Et on referme nos clapets. Pour que je reprenne quelques secondes plus tard.
-Tu te souviens. Cet automne là, où on se gelait les couilles. C'était dans une espèce de marécage, perdu au fond des bois. J'me souviens même plus du nom du bled qu'il fallait attaquer. L'ennemi avait monté un genre d'avant-poste dans un ensemble de petites maisons. Même pas vraiment un village.
-Ouais. Ouais je vois, ouais.
-J'ai tué un gars dans ces marais. J'men souviendrai toujours, de cette mâtinée là. Le brouillard nous empêchait de voir à plus de vingt mètres. On tirait sur des formes qui bougeaient. On était à cinquante mètres les uns des autres. Et on progressait vers eux, empêtrés dans la boue jusqu'aux chevilles. J'avais du mal à décoller mes panards du sol. On était tous les deux, en binôme, toi et moi. Et on avançait, sur ce sentier boueux, à coté de l'étang. Ça tirait ça et là. On avançait vite. On devait déborder les ennemis sur leur flanc droit pour que le reste du groupe les prenne en tenaille à gauche. Ils tenaient bien leurs positions. Ils étaient bien retranchés. Puis on est tombés sur ces deux gars, isolés, perdus, planqués derrière leur palissade. Tu t'en rappelles ? Leur groupe s'était replié et les avait laissés là, à sécher comme deux fruits. Y'en a un qui s'était mis à nous tirer dessus, on était à même pas quinze mètres. On s'était planqués derrière des arbres, on ripostait comme on pouvait. Puis, y'avait ce type, l'autre, un peu plus bas par rapport à son pote, qui avait glissé dans le fossé. Il arrivait plus à remonter à cause de la boue. Quand on était arrivé, il avait paniqué, et plus il remuait pour se sortir de là, plus il s'embourbait. Son pote pouvait même pas l'aider parce que sinon ils risquaient tous les deux se faire descendre. Il était là, à galérer. Son flingue marchait même plus tellement il était encrassé de bouillasse. Tu ripostais sur le tireur, puis moi, j'prenais ma visée. Calme. Froid. Je m'souviendrai toujours de ce moment là, où j'ai ce mec en face de moi, qui va comprendre qu'il est foutu. Qui ressemble à une bête prise au piège qui n'a plus aucun moyen de s'en sortir, plus aucune force, même pas pour survivre. J'ai tiré. Une fois, deux fois, trois fois. Son regard s'est fixé sur moi. Un mélange de terreur et d'incompréhension. Il est tombé a la renverse, en arrière, dans le fossé rempli de flotte, et c'était fini. Puis, j'ai tiré sur l'autre qui se planquait, il devait peut-être prier ou je n'sais quoi.
-Et j'ai balancé une grenade...
-Ouais... Ouais... Tombée pile poil derrière la palissade.

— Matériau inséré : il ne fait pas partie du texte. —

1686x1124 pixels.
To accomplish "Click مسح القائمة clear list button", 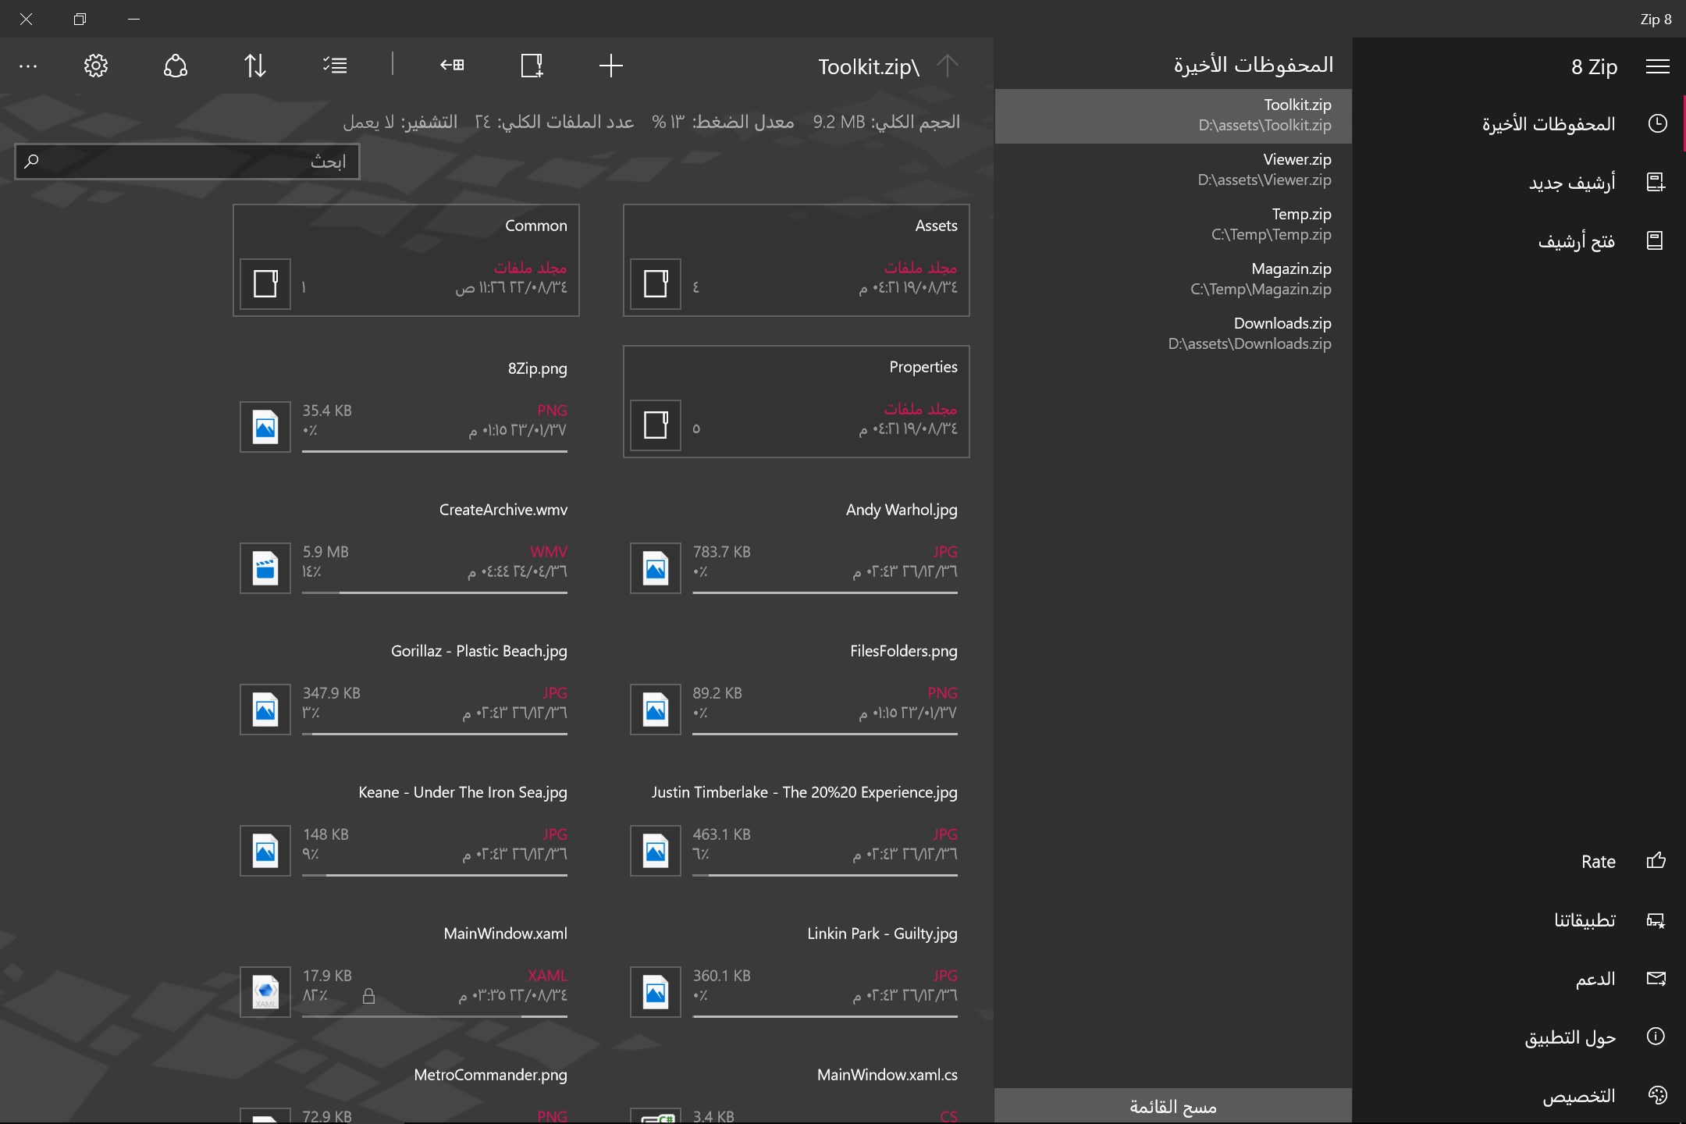I will pos(1173,1105).
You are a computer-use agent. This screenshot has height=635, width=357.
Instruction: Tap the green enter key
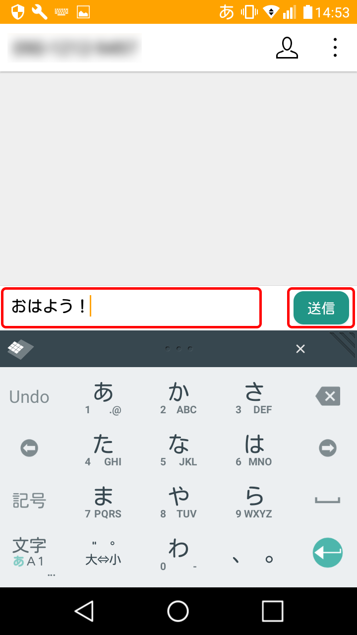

Qu'est-ce qu'il était censé faire ce mec ? Partir en courant dans les cinq secondes au risque de se faire percer de partout, ou rester assis, là, en attendant son triste sort et espérant être tué sur le coup.
-Et il l'a été.
-Ouais. La grenade lui avait sauté a la gueule, et on est monté à l'assaut dans la foulée. Et j'ai regardé ce mec dans ce fossé, qui flottait, les yeux grands ouverts, dans l'eau boueuse qui virait au pourpre.
-Tu t'fais du mal, Red.
-Pourquoi ? Pourquoi j'ai buté ce mec, qui essayait juste d'échapper à la mort ? Pourquoi j'lui ai collé trois bastos dans le buffet ? Par mécanisme. J'ai même pas réfléchi. C'était comme ça. On était devenus des machines à tuer. On a perdu Orsini ce jour-là.
-Ça avait été dur pour tout le monde. Le premier gars du groupe qui se faisait buter.
-Qui aurait crû ? Orsini, le grand Corse. Un mètre quatre vingt-dix, pour cent kilos de muscles, son accent chantant et ses blagues qui nous faisaient marrer pendant les coups de déprime. Qui se baladait toujours en se marrant avec sa mitrailleuse sur l'épaule. Paf. D'un coup. En pénétrant dans une maison, une rafale. Fini. C'est suite à ça que j'me suis dit qu'il était temps de rentrer, et d'arrêter toutes ces conneries.
-On faisait même pas ça pour le pognon. Juste pour la cause. La cause perdue d'une minorité prise en otage. Qu'importe qu'on ait été blanc, noir, musulman, chrétien, païen ou athée. On se battait pour un genre d'idéal. A l'ancienne. Parce qu'à l'époque on croyait encore à ce genre de conneries, on croyait encore à la grandeur, à la beauté.
-On est devenus des inadaptés sociaux, Titi. Des sociopathes. Rien n'pourra jamais nous faire sortir de c'qu'on est. Jamais rien ni personne.